Le Hezbollah, qui constitue à la fois une force politique et militaire importante dans le pays, a multiplié les tirs en territoire israélien depuis le début de la guerre à Gaza. Le leader de l’organisation, Hassan Nasrallah, multiplie les mises en garde, mais semble soucieux de ne pas dépasser un seuil critique susceptible d’entraîner un affrontement d’envergure avec Tel-Aviv.

Irak

Des milices chiites soutenues par Téhéran ont multiplié les tirs de missiles contre les troupes américaines présentes dans le pays, suscitant quelques frappes de représailles des États-Unis qui ont tué notamment un commandant.

Syrie

Le Hezbollah, qui a soutenu le régime de Bachar al-Assad durant la guerre civile ayant dévasté le pays, est solidement implanté et travaille de concert avec des milices pro-iraniennes qui ont aussi ciblé à de nombreuses reprises des troupes américaines depuis quelques mois.
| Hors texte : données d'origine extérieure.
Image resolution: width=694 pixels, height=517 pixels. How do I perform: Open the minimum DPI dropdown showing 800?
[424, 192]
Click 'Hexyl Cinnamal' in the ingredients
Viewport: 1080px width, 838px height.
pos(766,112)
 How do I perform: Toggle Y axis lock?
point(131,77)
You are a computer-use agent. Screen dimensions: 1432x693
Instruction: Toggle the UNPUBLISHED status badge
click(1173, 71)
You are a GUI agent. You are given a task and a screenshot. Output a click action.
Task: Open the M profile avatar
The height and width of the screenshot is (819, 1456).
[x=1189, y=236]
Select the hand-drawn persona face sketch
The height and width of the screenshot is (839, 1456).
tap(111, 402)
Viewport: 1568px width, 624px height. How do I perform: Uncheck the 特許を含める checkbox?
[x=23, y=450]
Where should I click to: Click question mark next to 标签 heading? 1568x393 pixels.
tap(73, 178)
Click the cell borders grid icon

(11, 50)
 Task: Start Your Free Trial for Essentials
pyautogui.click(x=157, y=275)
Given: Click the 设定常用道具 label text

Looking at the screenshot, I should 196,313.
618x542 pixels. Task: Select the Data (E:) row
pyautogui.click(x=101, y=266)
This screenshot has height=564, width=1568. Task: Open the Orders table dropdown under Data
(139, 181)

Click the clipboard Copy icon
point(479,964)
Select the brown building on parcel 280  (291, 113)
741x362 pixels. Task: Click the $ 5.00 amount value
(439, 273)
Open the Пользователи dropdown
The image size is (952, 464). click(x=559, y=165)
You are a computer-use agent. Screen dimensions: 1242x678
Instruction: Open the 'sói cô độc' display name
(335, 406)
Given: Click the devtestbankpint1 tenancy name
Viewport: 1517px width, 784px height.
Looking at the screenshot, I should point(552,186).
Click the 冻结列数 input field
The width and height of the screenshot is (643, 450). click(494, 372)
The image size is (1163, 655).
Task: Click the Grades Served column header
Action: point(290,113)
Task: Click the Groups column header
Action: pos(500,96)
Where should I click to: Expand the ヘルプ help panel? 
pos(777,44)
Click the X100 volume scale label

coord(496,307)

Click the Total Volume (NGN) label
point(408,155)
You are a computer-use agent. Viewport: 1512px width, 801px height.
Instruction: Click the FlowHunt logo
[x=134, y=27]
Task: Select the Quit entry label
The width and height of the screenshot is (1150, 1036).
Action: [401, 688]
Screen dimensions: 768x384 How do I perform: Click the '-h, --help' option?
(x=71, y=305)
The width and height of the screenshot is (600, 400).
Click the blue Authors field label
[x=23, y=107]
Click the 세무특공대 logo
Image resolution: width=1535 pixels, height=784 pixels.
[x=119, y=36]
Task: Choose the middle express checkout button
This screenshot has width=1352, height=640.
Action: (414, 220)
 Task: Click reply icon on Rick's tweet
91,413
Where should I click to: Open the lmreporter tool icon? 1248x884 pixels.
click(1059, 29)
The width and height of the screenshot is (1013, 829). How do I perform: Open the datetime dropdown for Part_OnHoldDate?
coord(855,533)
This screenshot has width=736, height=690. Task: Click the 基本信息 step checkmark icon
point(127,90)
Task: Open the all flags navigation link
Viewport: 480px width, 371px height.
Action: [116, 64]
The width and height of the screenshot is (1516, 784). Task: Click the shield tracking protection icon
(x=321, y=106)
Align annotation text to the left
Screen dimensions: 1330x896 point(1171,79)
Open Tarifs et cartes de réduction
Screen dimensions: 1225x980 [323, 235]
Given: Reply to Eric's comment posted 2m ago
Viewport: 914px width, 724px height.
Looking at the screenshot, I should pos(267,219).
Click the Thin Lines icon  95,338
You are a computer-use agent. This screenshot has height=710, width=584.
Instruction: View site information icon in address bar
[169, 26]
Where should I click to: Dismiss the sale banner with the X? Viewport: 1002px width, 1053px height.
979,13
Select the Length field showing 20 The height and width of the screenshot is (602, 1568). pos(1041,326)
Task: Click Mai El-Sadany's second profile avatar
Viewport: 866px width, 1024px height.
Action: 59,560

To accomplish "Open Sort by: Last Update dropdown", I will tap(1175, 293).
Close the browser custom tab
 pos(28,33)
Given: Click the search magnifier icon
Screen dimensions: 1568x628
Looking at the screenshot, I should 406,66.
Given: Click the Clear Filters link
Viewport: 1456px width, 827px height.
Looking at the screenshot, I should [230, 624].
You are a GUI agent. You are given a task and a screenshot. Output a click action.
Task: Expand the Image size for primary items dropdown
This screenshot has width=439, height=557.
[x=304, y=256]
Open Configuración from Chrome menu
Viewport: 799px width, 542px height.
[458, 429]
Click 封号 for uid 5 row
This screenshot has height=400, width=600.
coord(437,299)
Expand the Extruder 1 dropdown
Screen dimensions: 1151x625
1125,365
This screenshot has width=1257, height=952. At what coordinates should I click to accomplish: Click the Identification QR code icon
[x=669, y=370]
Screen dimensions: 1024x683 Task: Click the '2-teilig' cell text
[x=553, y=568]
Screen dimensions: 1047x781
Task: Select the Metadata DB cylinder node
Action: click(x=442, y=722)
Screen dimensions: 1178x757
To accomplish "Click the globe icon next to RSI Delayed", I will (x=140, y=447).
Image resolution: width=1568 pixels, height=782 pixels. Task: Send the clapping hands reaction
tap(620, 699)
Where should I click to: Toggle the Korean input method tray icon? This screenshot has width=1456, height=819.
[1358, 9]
Israël continue parallèlement de mener des frappes aériennes pour freiner les actions de Téhéran.

Yémen

Les rebelles houthis, qui sont soutenus par l’Iran, livrent une guerre acharnée depuis des années à une coalition internationale menée par l’Arabie saoudite. Ils ont élargi leurs actions depuis l’éclatement de la guerre entre le Hamas et Israël en multipliant les tirs de missiles contre des bateaux commerciaux circulant en mer Rouge. Les forces américaines présentes dans la zone ont tué 10 rebelles lors d’une attaque avortée.